[TASK REQUIREMENTS]
Would you restate the full listing word for word and omit its pictures?

* * * * *

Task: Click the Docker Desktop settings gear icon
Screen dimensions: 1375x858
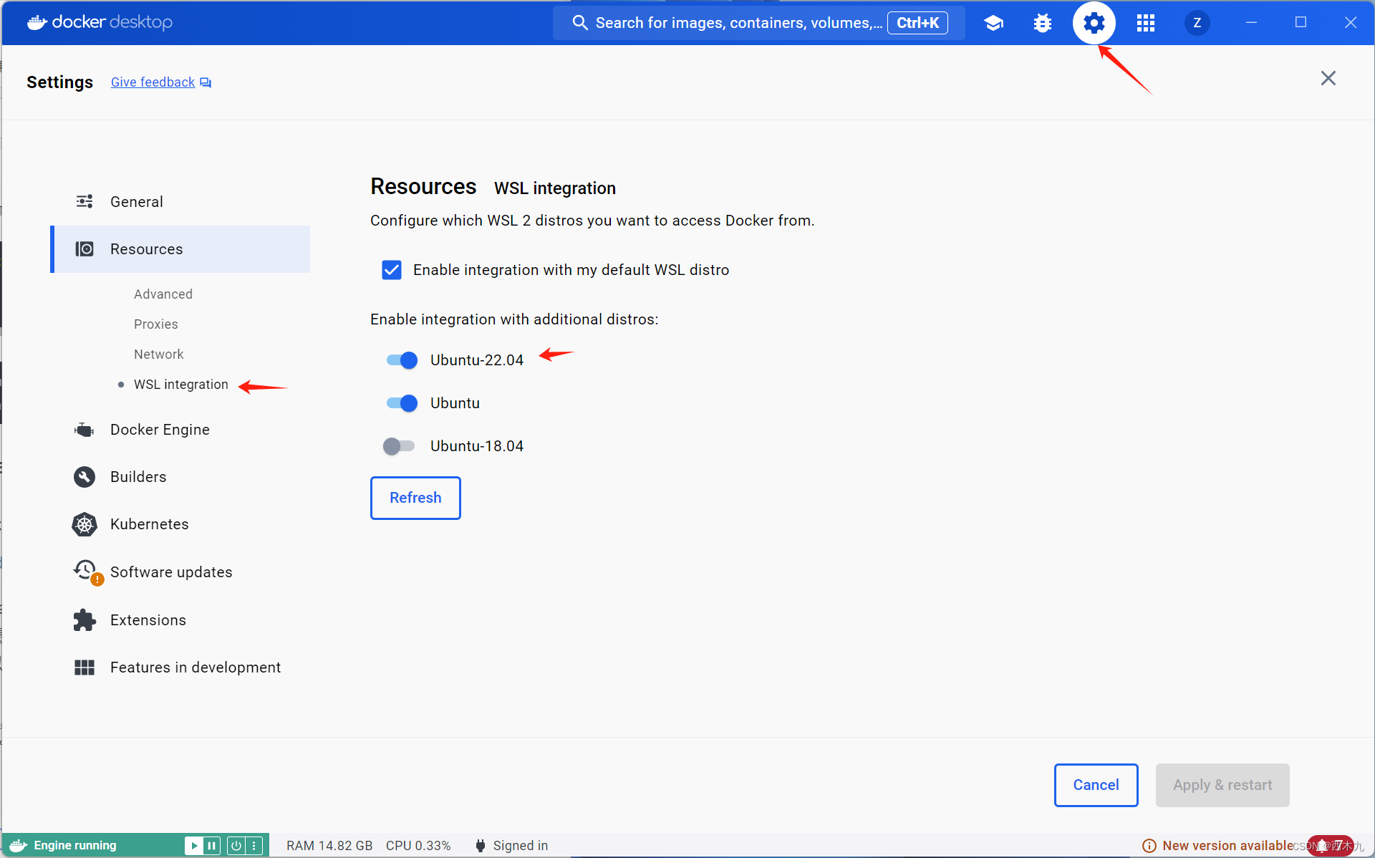Action: [1094, 21]
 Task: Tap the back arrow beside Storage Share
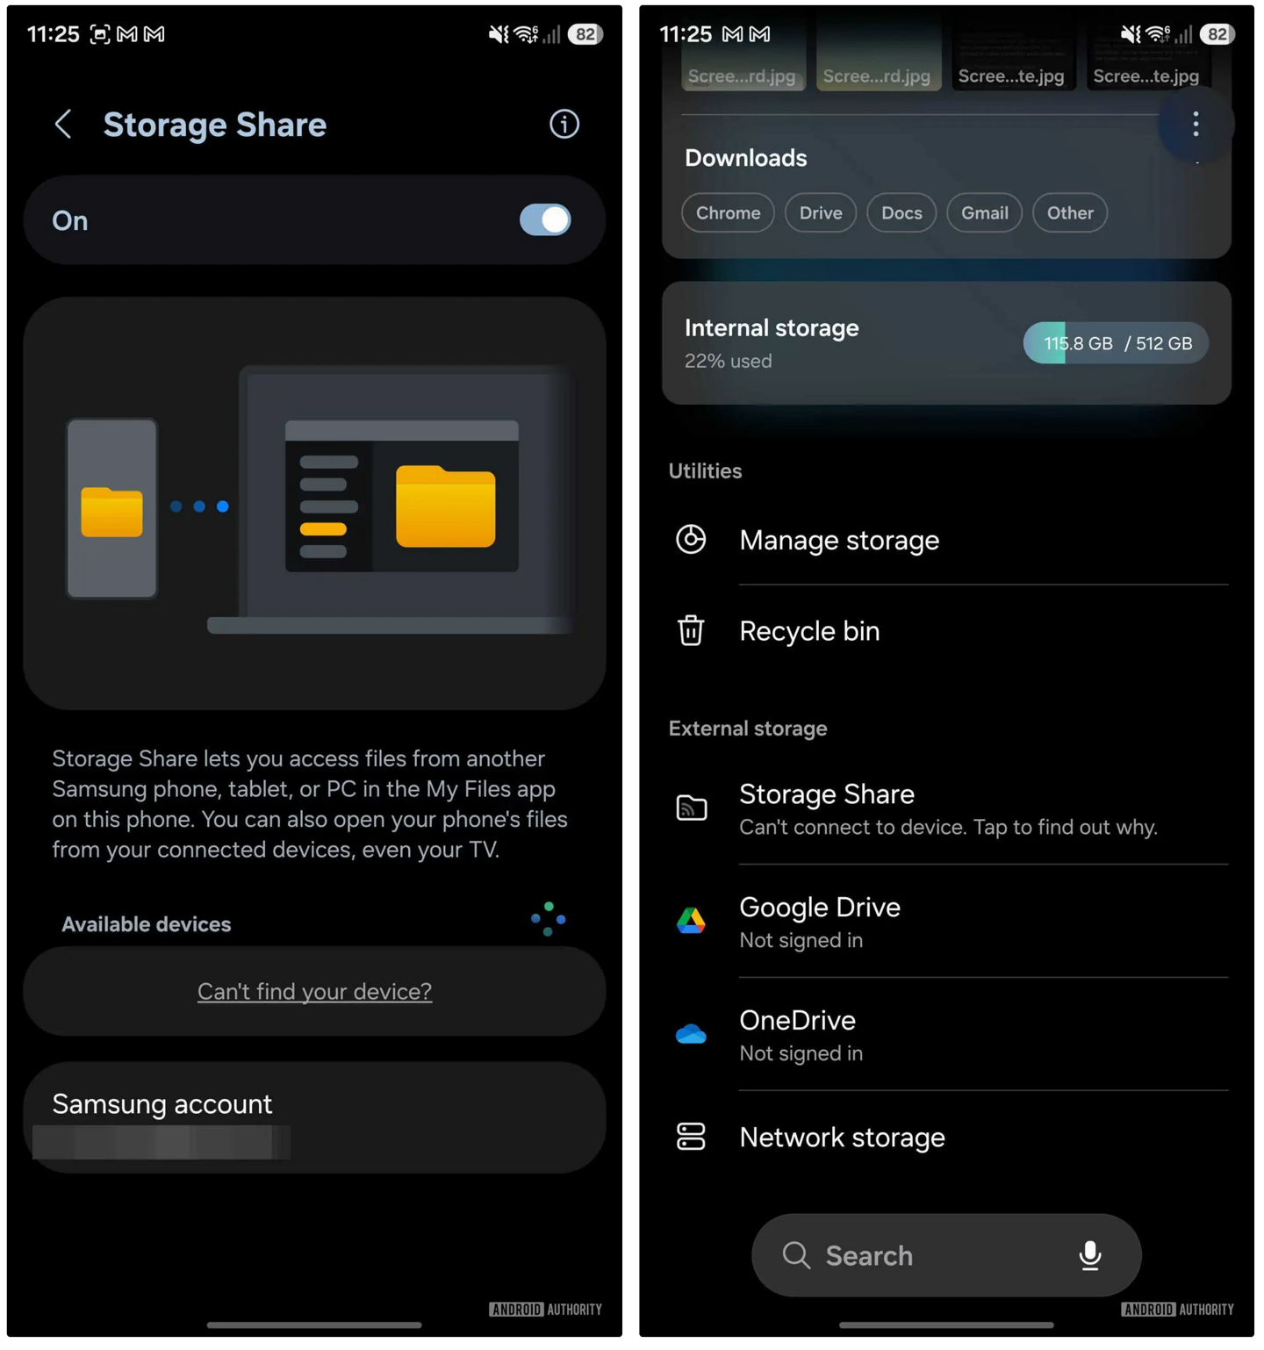click(63, 125)
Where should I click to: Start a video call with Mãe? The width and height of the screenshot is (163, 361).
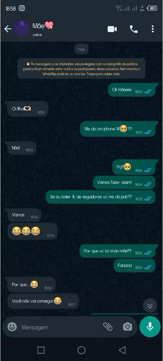click(x=112, y=29)
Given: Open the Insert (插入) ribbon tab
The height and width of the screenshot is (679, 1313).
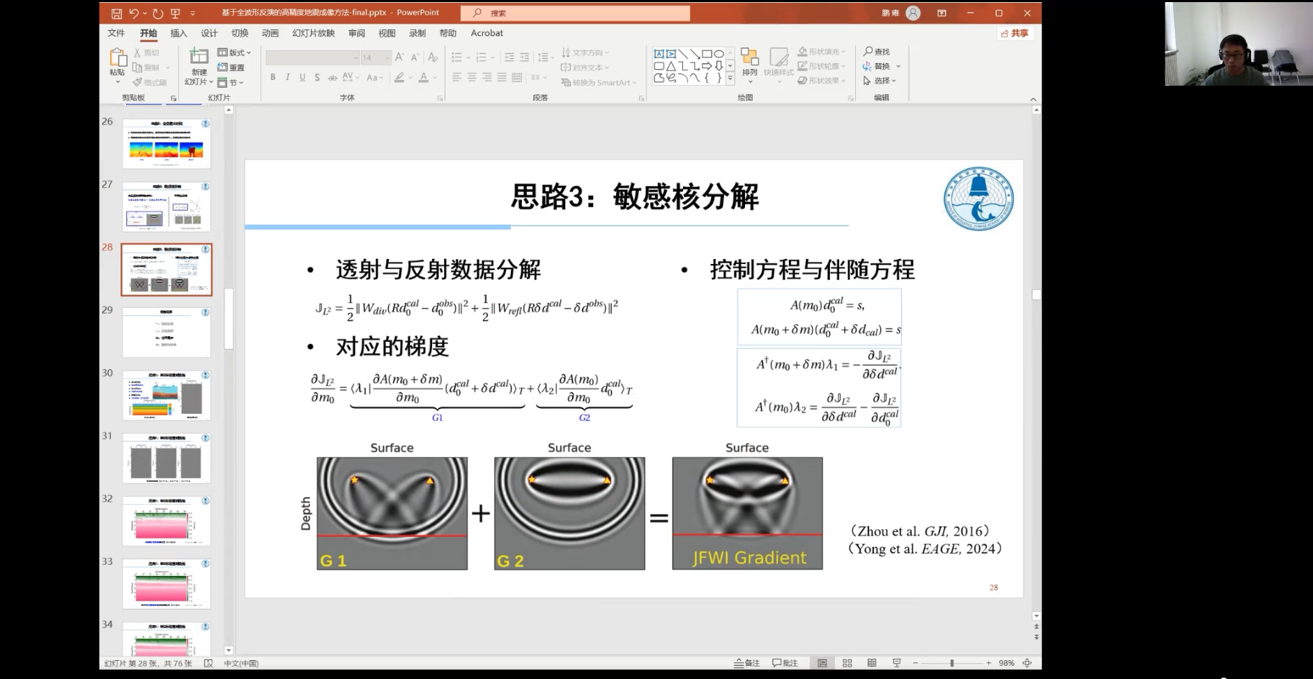Looking at the screenshot, I should coord(179,33).

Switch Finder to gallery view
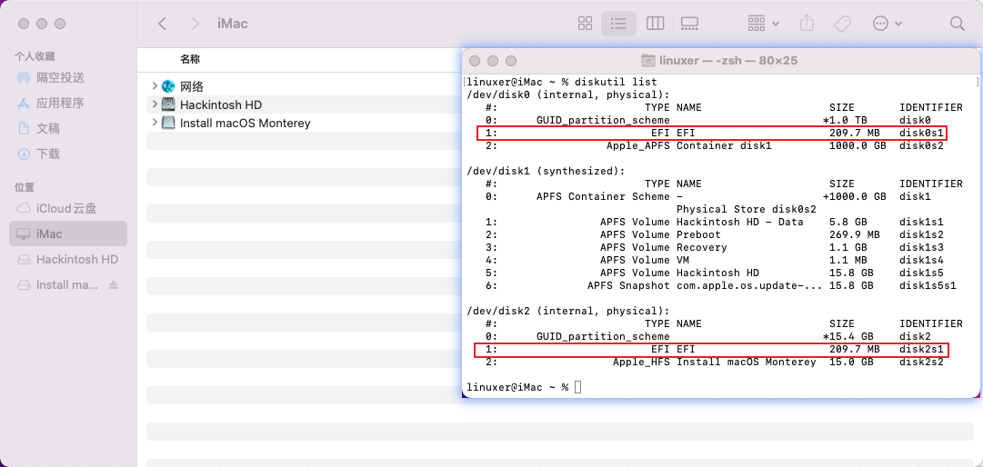tap(689, 24)
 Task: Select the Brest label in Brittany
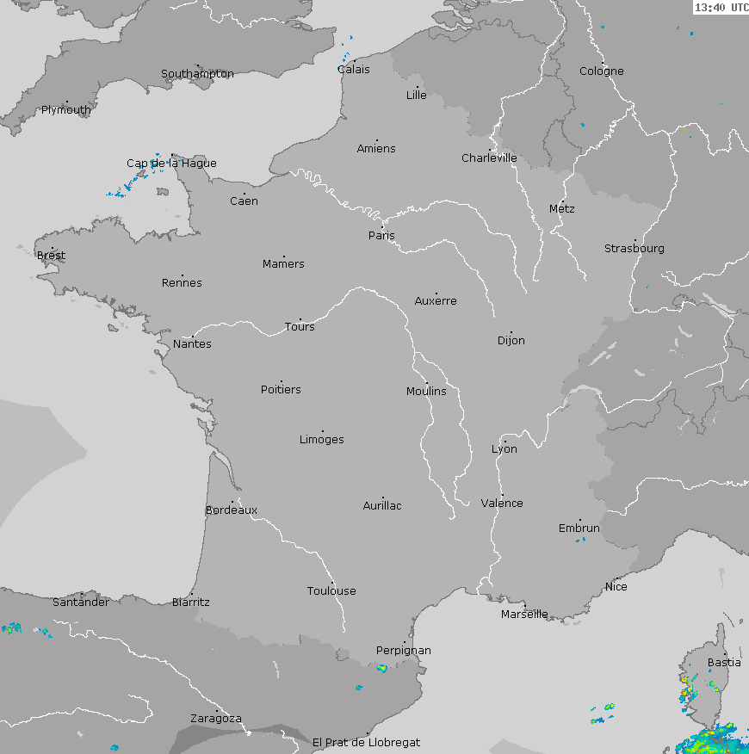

* * * * *

[RESULT OF THE TASK]
Task: Click the Docker Desktop settings gear icon
Screen dimensions: 1375x858
Action: [1094, 21]
 Task: Tap the back arrow beside Storage Share
click(63, 125)
Where should I click to: Start a video call with Mãe? The width and height of the screenshot is (163, 361).
click(x=112, y=29)
Given: Open the Insert (插入) ribbon tab
The height and width of the screenshot is (679, 1313).
Looking at the screenshot, I should coord(179,33).

Switch Finder to gallery view
tap(689, 24)
 Task: Select the Brest label in Brittany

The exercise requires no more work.